Was the movie shot in your apartment?

“No, no, no. It was on 42nd Street somewhere. The crew stopped for four days to build it. The grip was a great wallpaper hanger. The other guy could fix doors. Everybody did everything. It wasn’t like we had out fuckin’ design crew come in and knock it up.”

Vigilante flicks were hot then.

“It began with Death Wish and it ended with Gloria. Death Wish, which made a zillion dollars, and then Cassavetes ended that fucking genre. He’s one of my heroes but that’s ironic.”

Looking back, the movie reflects the reality of what was happening in the city? Is that how you saw it then?

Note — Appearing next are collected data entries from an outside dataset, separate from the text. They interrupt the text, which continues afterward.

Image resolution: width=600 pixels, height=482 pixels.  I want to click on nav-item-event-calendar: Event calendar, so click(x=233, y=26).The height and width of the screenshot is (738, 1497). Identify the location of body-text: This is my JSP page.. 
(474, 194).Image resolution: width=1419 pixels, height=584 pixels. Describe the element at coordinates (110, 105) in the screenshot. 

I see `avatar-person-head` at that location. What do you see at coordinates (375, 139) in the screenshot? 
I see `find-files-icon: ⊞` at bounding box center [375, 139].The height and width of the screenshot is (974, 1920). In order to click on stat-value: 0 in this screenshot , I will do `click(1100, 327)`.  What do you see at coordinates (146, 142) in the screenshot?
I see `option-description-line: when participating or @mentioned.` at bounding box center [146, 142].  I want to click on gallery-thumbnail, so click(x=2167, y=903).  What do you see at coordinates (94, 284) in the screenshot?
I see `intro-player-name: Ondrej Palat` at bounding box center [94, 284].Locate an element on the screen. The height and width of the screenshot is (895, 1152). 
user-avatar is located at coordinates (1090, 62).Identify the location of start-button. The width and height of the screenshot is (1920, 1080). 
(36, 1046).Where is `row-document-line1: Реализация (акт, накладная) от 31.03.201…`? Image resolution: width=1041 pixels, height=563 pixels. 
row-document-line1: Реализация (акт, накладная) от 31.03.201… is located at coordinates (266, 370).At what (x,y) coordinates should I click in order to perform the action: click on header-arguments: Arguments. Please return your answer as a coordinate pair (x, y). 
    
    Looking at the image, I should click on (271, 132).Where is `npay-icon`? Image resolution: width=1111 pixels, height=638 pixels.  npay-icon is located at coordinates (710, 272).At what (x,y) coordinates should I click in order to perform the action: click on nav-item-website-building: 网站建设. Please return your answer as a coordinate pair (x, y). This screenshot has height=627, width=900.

“We were making genre films for theaters that were expecting it. They weren’t expecting an Abel Ferrara movie. They were expecting an 80-minute film, more violent than they get out of Hollywood. OK, it was a little bit of a curve ball that we threw the chick in like that. They expected the violence. The violence was there. You didn’t have to look for it. 1979-1980-1981, there wasn’t even a police force. The title of our film Fear City was from a bumper sticker on cars the cops used to drive when they went on strike.

“Central Park you couldn’t even go in. That night we went in there to shoot that [scene of a mass shooting]… a rat…OK, you see a rat, but when you see 200 of ‘em! C’mon, dog… now you’re getting the badge of courage to film that fuckin’ scene. Those kids getting shot in the park like that, half those kids, it’s like ‘No, he’s been shot, he knows how to fall down.’ I’m talking about 16-year-old kids.

“Things certainly changed in New York City. Did they change for the better? I don’t know. Everybody wants what’s yours. But back then it was a little more ‘your money and your life.’ Now it’s ‘take your money and move to Brooklyn or back to wherever the fuck you come from…’”

How did you discover Zoë?

“There was a movie after Saturday Night Fever [Times Square], and the producers were doing a Gone With the Wind search-the-whole-world for the star. The casting guys were friends of mine. I said ‘hey, when you get the girl, we’ll take whoever’s in second place.’ And the guys call me, ‘we got the girl for you…’

“She was 17, she was the pre-drug Zoë. She was on a scholarship to Columbia, I think a music scholarship. Brilliant, off the hook, super-talented, super-creative. She didn’t speak in the film but she had a gorgeous voice. And she was tragedy city. At 38 she was another dead junkie. My relationship to her, after that film for whatever reasons, I couldn’t be around the chick. We got together again and she wrote Bad Lieutenant, and she acted in Bad Lieutenant, and now she’s dead. It’s sad. For me, Ms .45 is sad because of her. It’s a heartbreak because we couldn’t help her. I couldn’t at least at that time.”

I read somewhere that she had a lot of pet rats.

“Oh her rats! She had rats. She had this beautiful apartment on 5th Avenue and 11th Street. Can you imagine? Eight-room rambling apartment-house in a beautiful brownstone. Now God knows what it is. She had like 50 live rats in there. She knew the names of each one, treating them for whatever disease. The only person I ever brought into her house that was cool with it was Chris Walken. She was writing something for him. She was writing the biography of John Holmes, which we never did make. I couldn’t go. Man, I used to tape electrician’s tape to my you know. The ultimate fear is a rat running up your pants, right?

“When I’d go over with people, I’d say, ‘Well, she’s got gerbils.’ And she would say, ‘They’re rats, Abel!’ OK, they’re fuckin’ rats, honey. They were in cages most of them, but there were five or eight specific ones. You’d be standing there and they’d be on the cupboard. I don’t… the chick was too much, man.”